## Task to complete:
Please copy word for word the portion of the passage on discourse below that runs between "Discourse is not" and "for being such.", inclusive.

## Extract provided:
Here discourse is characterized as a battle, a struggle, a place and an instrument of confrontation, "a weapon of power, of control, of subjection, of qualification and of disqualification." Discourse does not simply express or reproduce already constituted social relations:
Discourse battle and not discourse reflection...Discourse - the mere fact of
speaking, of employing words, of using the words of others (even if it means
returning them), words that the others understand and accept (and, possibly,
return from their side) - this fact is in itself a force. Discourse is, with respect
to the relation of forces, not merely a surface of inscription, but something that
brings about effects.
Discourse is not a static exchange, nor is it precisely dynamic. If anything, it is transformative, with the clash (sometimes physically violent, but violence of some sort is always involved) creating new tensions, ripping apart old ideas, leading to different developments. It is, as Foucault says, a "force," one that perhaps ought to be valued and feared for being such.

## Data section:
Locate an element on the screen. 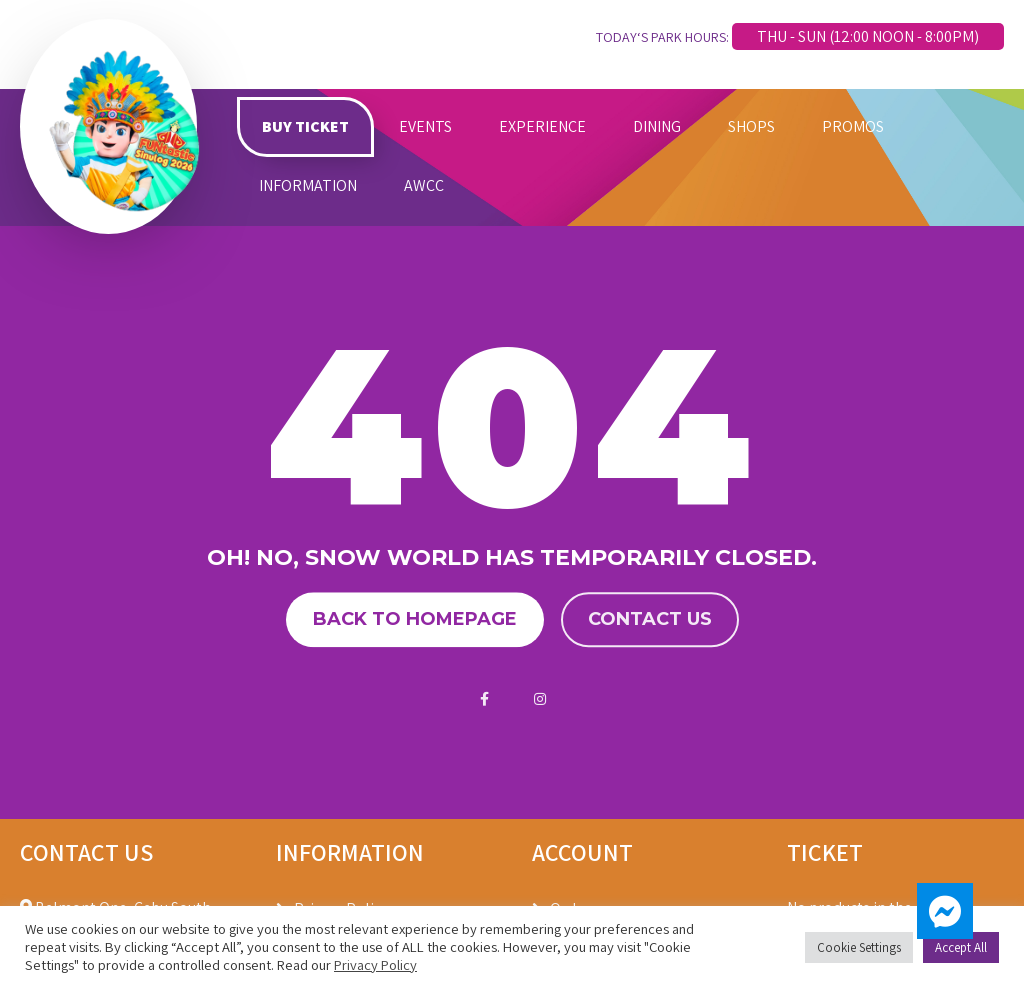 This screenshot has height=988, width=1024. Accept All [button] is located at coordinates (961, 947).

## Response below:
Discourse is not a static exchange, nor is it precisely dynamic. If anything, it is transformative, with the clash (sometimes physically violent, but violence of some sort is always involved) creating new tensions, ripping apart old ideas, leading to different developments. It is, as Foucault says, a "force," one that perhaps ought to be valued and feared for being such.